__What you have to do__. Restating the data word for word is all that is required.
───── Data in this exercise ─────
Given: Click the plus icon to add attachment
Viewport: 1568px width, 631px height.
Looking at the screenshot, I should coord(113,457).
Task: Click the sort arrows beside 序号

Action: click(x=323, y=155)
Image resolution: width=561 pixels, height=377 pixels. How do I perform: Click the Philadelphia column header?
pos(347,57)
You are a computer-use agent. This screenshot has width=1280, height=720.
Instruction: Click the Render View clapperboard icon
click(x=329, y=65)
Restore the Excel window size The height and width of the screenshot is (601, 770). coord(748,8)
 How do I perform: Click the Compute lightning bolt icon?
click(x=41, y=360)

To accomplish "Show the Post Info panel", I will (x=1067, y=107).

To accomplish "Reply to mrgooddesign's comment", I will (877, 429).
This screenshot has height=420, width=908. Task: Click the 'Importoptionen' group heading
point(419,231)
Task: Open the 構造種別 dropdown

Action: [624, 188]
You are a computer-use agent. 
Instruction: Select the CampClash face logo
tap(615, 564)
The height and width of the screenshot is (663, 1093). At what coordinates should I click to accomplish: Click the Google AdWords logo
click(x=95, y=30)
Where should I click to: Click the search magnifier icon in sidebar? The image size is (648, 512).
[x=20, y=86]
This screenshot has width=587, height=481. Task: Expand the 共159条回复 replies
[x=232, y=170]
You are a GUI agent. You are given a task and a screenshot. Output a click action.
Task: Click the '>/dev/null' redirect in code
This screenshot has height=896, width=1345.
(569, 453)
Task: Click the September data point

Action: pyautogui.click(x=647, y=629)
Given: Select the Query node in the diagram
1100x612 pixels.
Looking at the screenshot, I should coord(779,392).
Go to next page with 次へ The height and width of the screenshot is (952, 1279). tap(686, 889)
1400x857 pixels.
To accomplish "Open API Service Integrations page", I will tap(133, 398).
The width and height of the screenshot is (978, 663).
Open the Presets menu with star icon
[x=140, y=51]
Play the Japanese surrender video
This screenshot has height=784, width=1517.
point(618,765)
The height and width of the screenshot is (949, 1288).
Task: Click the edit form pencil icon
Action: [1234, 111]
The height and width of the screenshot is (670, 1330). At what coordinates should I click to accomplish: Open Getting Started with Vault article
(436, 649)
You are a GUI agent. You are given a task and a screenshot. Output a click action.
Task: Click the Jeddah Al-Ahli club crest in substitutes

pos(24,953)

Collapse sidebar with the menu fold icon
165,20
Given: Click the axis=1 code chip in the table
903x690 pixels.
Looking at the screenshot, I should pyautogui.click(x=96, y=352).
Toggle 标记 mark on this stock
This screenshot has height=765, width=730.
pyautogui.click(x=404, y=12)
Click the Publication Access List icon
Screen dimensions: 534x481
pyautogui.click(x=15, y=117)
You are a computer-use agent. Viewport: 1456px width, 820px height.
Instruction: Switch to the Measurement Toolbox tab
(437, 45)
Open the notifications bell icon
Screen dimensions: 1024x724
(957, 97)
─────
__Output of the task__.
Given: Click the plus icon to add attachment
Viewport: 1568px width, 631px height.
Looking at the screenshot, I should coord(113,457).
Task: Click the sort arrows beside 序号

Action: click(x=323, y=155)
Image resolution: width=561 pixels, height=377 pixels. How do I perform: Click the Philadelphia column header?
pos(347,57)
You are a computer-use agent. This screenshot has width=1280, height=720.
Instruction: Click the Render View clapperboard icon
click(x=329, y=65)
Restore the Excel window size The height and width of the screenshot is (601, 770). coord(748,8)
 How do I perform: Click the Compute lightning bolt icon?
click(x=41, y=360)

To accomplish "Show the Post Info panel", I will (x=1067, y=107).

To accomplish "Reply to mrgooddesign's comment", I will (877, 429).
This screenshot has height=420, width=908. Task: Click the 'Importoptionen' group heading
point(419,231)
Task: Open the 構造種別 dropdown

Action: [624, 188]
You are a computer-use agent. 
Instruction: Select the CampClash face logo
tap(615, 564)
The height and width of the screenshot is (663, 1093). At what coordinates should I click to accomplish: Click the Google AdWords logo
click(x=95, y=30)
Where should I click to: Click the search magnifier icon in sidebar? The image size is (648, 512).
[x=20, y=86]
This screenshot has width=587, height=481. Task: Expand the 共159条回复 replies
[x=232, y=170]
You are a GUI agent. You are given a task and a screenshot. Output a click action.
Task: Click the '>/dev/null' redirect in code
This screenshot has height=896, width=1345.
(569, 453)
Task: Click the September data point

Action: pyautogui.click(x=647, y=629)
Given: Select the Query node in the diagram
1100x612 pixels.
Looking at the screenshot, I should coord(779,392).
Go to next page with 次へ The height and width of the screenshot is (952, 1279). tap(686, 889)
1400x857 pixels.
To accomplish "Open API Service Integrations page", I will tap(133, 398).
The width and height of the screenshot is (978, 663).
Open the Presets menu with star icon
[x=140, y=51]
Play the Japanese surrender video
This screenshot has height=784, width=1517.
point(618,765)
The height and width of the screenshot is (949, 1288).
Task: Click the edit form pencil icon
Action: [1234, 111]
The height and width of the screenshot is (670, 1330). At what coordinates should I click to accomplish: Open Getting Started with Vault article
(436, 649)
You are a GUI agent. You are given a task and a screenshot. Output a click action.
Task: Click the Jeddah Al-Ahli club crest in substitutes

pos(24,953)

Collapse sidebar with the menu fold icon
165,20
Given: Click the axis=1 code chip in the table
903x690 pixels.
Looking at the screenshot, I should pyautogui.click(x=96, y=352).
Toggle 标记 mark on this stock
This screenshot has height=765, width=730.
pyautogui.click(x=404, y=12)
Click the Publication Access List icon
Screen dimensions: 534x481
pyautogui.click(x=15, y=117)
You are a computer-use agent. Viewport: 1456px width, 820px height.
Instruction: Switch to the Measurement Toolbox tab
(437, 45)
Open the notifications bell icon
Screen dimensions: 1024x724
(957, 97)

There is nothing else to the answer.